Sunday, July 17, 2011
#16 Sudanese Students
For the past 2 days I have been interviewing student on scholarship from KH. I’ve heard heart-rending stories, but I today want to write just about the students from Sudan—4 boys in form 3 Archbishop Ndingi and 1 girl in form 1 at SFG.
Elizabeth Nyarach is 19 and the first girl in her village to attend high school. Not just to attend high school, but to leave her village, her country, her comfort (?) zone and go to a new country, essentially alone, except for a cousin in Nakuru. That takes courage—the fire in the belly! And she has it. She’s very bright and incredibly studious. She arrived late, due to delays getting from Sudan.
Her father and 2 brothers died in the fight for independence, after which she, her mother and 4 sisters fled to the camps in Kenya. She stayed there until only recently, when they all returned to Sudan. She had been schooled in the camps, but I’m told those schools are no longer. In an effort to get the residents to return to Sudan the powers-that-be have made it less hospitable. Bt her education there is surprisingly good. Her English is quite good, but she and the 4 boys as well are struggling with Kiswahili, required in the Kenyan system and begun in kindergarten by Kenyan children.
As we talked yesterday, I began to think of the enormous culture shock she must be dealing with. I began to ask questions. Had you ever slept in a bed before coming here? “I slept in my first bed when I came to a cousin in Nakuru, just before coming here.“ Do you like it? “Oh, yes!”. Had you seen running water? “No” Electric lights? Chairs? Flush toilets? Showers? Schools? “No” to all of these. “My people have never even heard of a school, so they don’t understand why it’s important.“ What do you think about wearing trousers in forms 3 and 4? “Oh, I’d be beaten.” She didn’t quite understand the question. No I mean what will it be like for you to wear them here at school? “When I first came here I thought they were smart (cool). I am eager to wear them” She had never seen a woman wearing trousers. When you finish school here and return to Sudan will you be free to marry the man of your choice? “No, the father can force the girl to marry an old man, often over 50. She has no choice.” Since her father and brothers have died, it is the uncle (“a bad man” according to Elizabeth) who has that authority.
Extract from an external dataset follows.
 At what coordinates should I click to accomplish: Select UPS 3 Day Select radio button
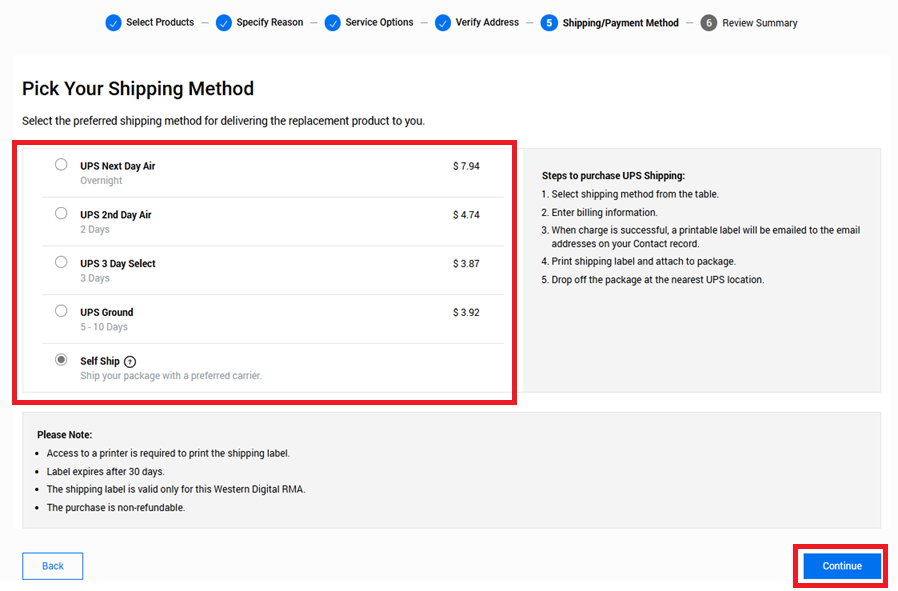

As you can imagine that cut me deeply, for such a pioneer in her community to still be under those constraints is hard for me to swallow—and I’m sure harder for her. Now that the lid is off the box and she has peaked out to see what the rest of the world is like for women. She can’t go meekly back into the box!
So, nothing ventured, nothing gained, as I was interviewing the 4 Sudanese boys from Ndingi yesterday, an inspiration sat on my tongue, as it were. In each interview I first talked about their position in Sudan when they return. Having a high school education will position them very well to be leaders, not just in their village, but also in the country as a whole. Too bad, in fact that they have 1 more year to complete. Having discussed how valuable they will be to their emerging country and how necessary it is for the leadership to be persons of integrity, caring most for the people and not for themselves. They are all that kind of man. I just hope they can retain those values and not be victims of the “power corrupts…” reality. Then I talked about Elizabeth and the status of women in their society. “You 4 have to help her, support her. She can’t go back and be the submissive woman they will expect. You have to be prepared to convince the movers and shakers that they must use that valuable resource their women represent. No longer can the men of Sudan view women as objects for their sexual pleasure and servants to satisfy their every whim.” I worried about whether I was stepping over the line with them, but in fact it was an experience just to watch the expressions on their faces as I talked. They listened! They too have seen women who are independent, capable, bright, contributing to the fabric of Kenya. At first I think they had a problem being taught by women. They’ve made that adjustment. I really pled the case for Elizabeth, b/c it will be very hard for her. Yet she wants to return, to be of service to her country. Unless I’ve misread them completely, and I don’t think I have, they got it. To each I said, “If you are free to marry the woman you love and who loves you in return, you will be infinitely happier that if your wife was forced to marry you. Women know, even in societies like yours, that they have more worth that is awarded them. Women have ways to insinuate themselves that men never even suspect. Much better to see your marriage as a partnership, working together for the common good.” Each of them smiled at that thought. They have seen. They can’t go back into that box either.
How I wish I were younger and could speak their language. I would go to Sudan in a heartbeat when Gabriel establishes his school, to teach and do my bit of rabble-rousing! Probably just as well it’s not in the cards for me. I might find myself amidst a rabble not in agreement!
PS I finished writing this while at SFG, at my desk in the staff room. I passed it around for the teachers to read and was so touched by the response. Maureen, math teacher, was in tears. Several of the men came to talk to me and discuss how they can support Elizabeth here. I think this is something important that will be followed up both at SFG and Ndingi.